Hostage
Review
Hostage
Kristina Ohlsson steps things up a notch or three with HOSTAGE, her fourth novel featuring Fredrika Bergman, a law enforcement investigator with a talent for interrogation. While the previous books in the series have focused primarily on crimes against the person, this latest one is more concerned with international matters and the potential for calamitous events, drawing upon Ohlsson’s experience as a political scientist. The result is one of her most intriguing works to date.
HOSTAGE reunites Swedish police superintendent Alex Recht with Bergman, who is working with Sweden’s Justice Department. The pair in turn find themselves working with Eden Lundell, a somewhat rough-edged member of the Swedish security service’s counterterrorism unit. The event that brings them together is a major one, taking place over a VERY long day in October 2011. The story actually begins on the previous day, when a person or persons unknown phones in threats of detonating bombs in four separate locations in inner-city Stockholm. It turns out that the threats are bogus, merely a prelude to what occurs the following day.
"HOSTAGE is a very complex work. Thanks to Ohlsson and the able translation of Marlaine Delargy, the reader never really feels lost (or at least never more so than the primary characters, who are busily hiding information from each other)."
A Boeing 747 is making what starts off as a routine non-stop flight from Stockholm to New York when a message is found in one of the plane’s restrooms. It is an anonymous demand that a terrorist named Zakaria Khelifi, currently jailed in Sweden and scheduled to be deported to his home country, be freed by the Swedish government and that a top-secret rendition site, known as Tennyson Cottage and operated by the United States, be closed. The message further states that if the plane lands before the demands are met, a bomb that is on board will be set off. The result is instant chaos.
One can hear the clock ticking loud and clear throughout HOSTAGE, and it is joined by others, not the least of which is the threat (based on questionable intelligence) that, when the plane enters the airspace of the United States, it will divert to another city and crash into a high-profile target.
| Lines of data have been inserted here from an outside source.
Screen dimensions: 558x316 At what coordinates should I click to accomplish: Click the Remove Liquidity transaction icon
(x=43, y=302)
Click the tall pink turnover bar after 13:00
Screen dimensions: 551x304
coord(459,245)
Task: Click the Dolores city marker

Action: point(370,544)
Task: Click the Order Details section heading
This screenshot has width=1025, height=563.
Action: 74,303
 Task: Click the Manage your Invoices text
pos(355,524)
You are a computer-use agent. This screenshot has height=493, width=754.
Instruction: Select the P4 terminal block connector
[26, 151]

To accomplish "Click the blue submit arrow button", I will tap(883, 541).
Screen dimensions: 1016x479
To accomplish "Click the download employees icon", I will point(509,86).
The respective governments of the US and Sweden agree that they will not negotiate with terrorists under any circumstances; the manner in which they propose to deal with the situation is markedly different. The US announces from the outset that it will refuse to let the plane enter and/or land in US territory and will shoot it down if it attempts to do so, believing that it is better to sacrifice the lives of a few hundred for several thousand. The Swedish government sees things differently.
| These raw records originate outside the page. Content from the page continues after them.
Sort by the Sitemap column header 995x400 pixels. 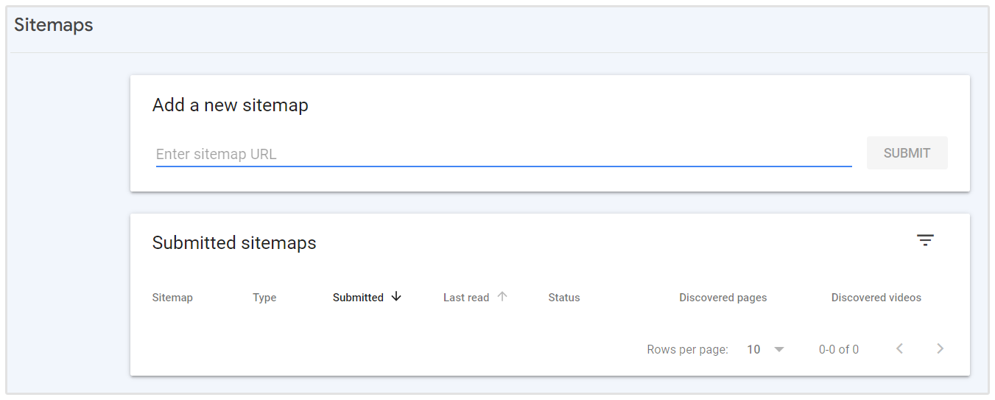point(172,298)
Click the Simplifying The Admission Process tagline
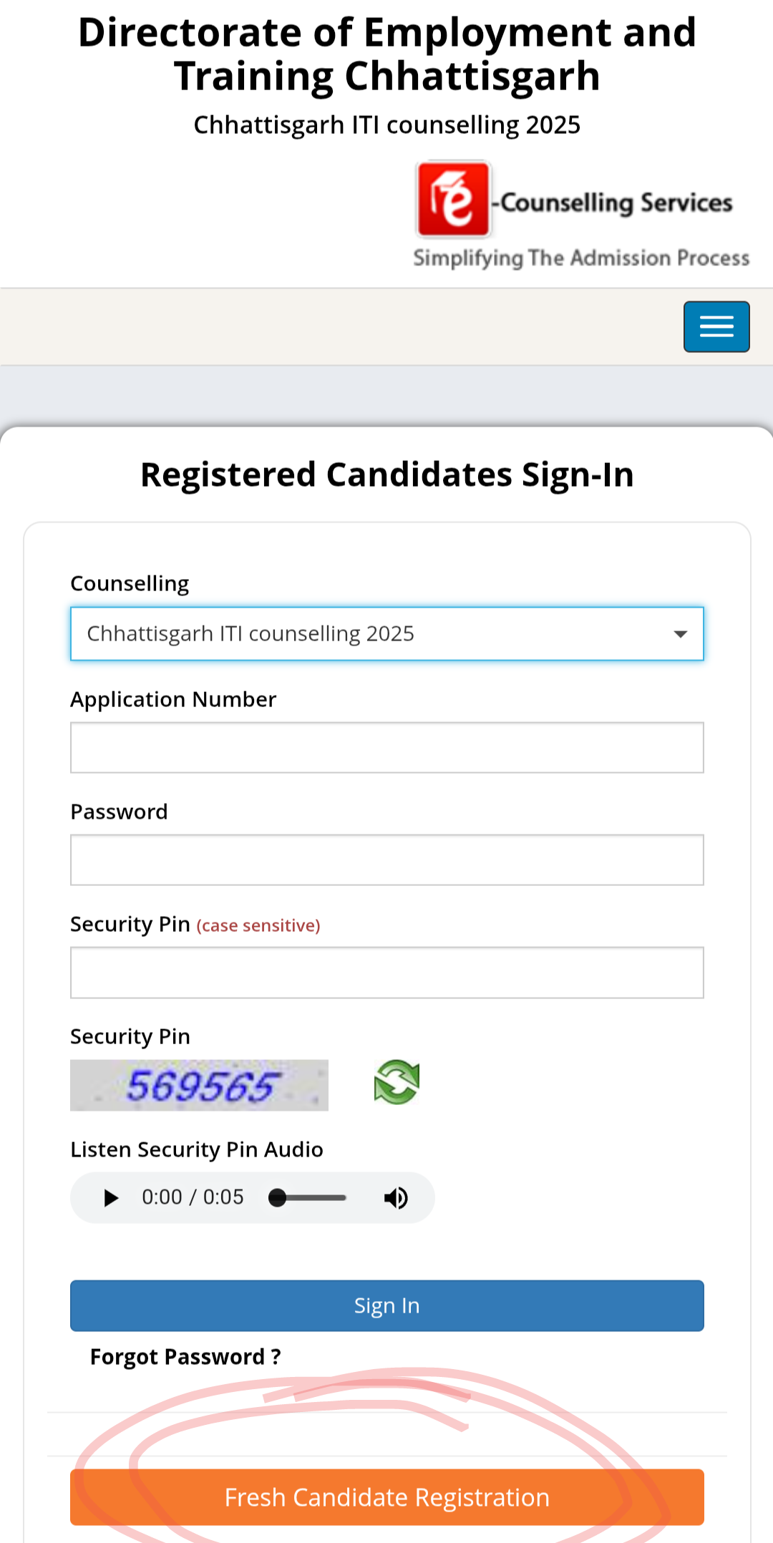This screenshot has width=773, height=1543. tap(581, 258)
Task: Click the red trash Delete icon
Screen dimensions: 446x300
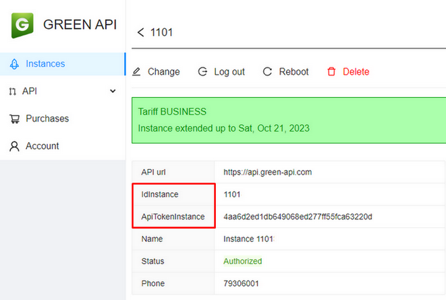Action: (331, 71)
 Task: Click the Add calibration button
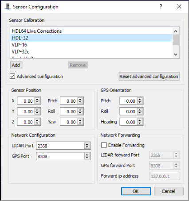(16, 65)
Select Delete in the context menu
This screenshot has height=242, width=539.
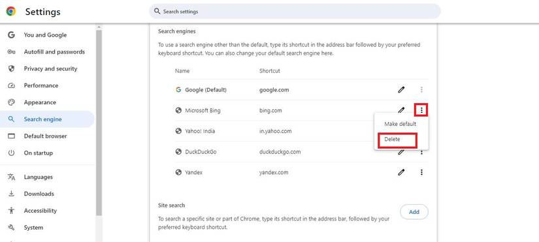(x=392, y=140)
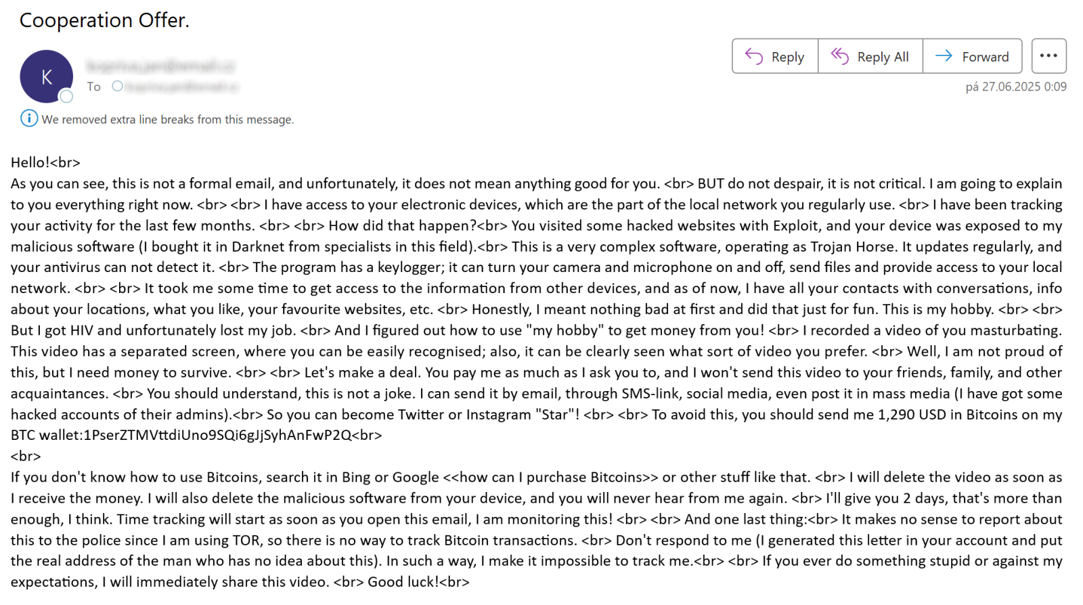Click the "Cooperation Offer." subject line
Viewport: 1083px width, 605px height.
pyautogui.click(x=104, y=20)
Matters are complicated by the knowledge that Recht’s son is aboard the plane as a co-pilot. The narrative moves extremely quickly, alternating among the people on the ground in different countries and the folks on the plane, some of whom are a bit more than they appear to be. What makes it worse is that many people are lying. The CIA and Sweden are hesitant to reveal to each other everything they know (and don’t know), while Bergman, Lundell and the others on their team attempt to desperately locate and question those who may have some information about who set the plot in motion and how it can be stopped. Also, time (not to mention jet fuel) is running out.
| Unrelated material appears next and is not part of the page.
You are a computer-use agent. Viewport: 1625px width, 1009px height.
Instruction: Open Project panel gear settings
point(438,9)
The result is akin to a group of people in a dark room attempting to assemble a jigsaw puzzle when none of them knows exactly what the finished product is supposed to look like. Meanwhile, there is a bomb under the table. Maybe. As details are teased out, it develops that there is more to the story than originally thought. The question is whether or not the truth will be discovered, and in time to prevent a catastrophic loss of life.
HOSTAGE is a very complex work. Thanks to Ohlsson and the able translation of Marlaine Delargy, the reader never really feels lost (or at least never more so than the primary characters, who are busily hiding information from each other). As Ohlsson herself notes at the end of the book, there is more to the story to be resolved, which no doubt will be undertaken in future volumes of this fine series.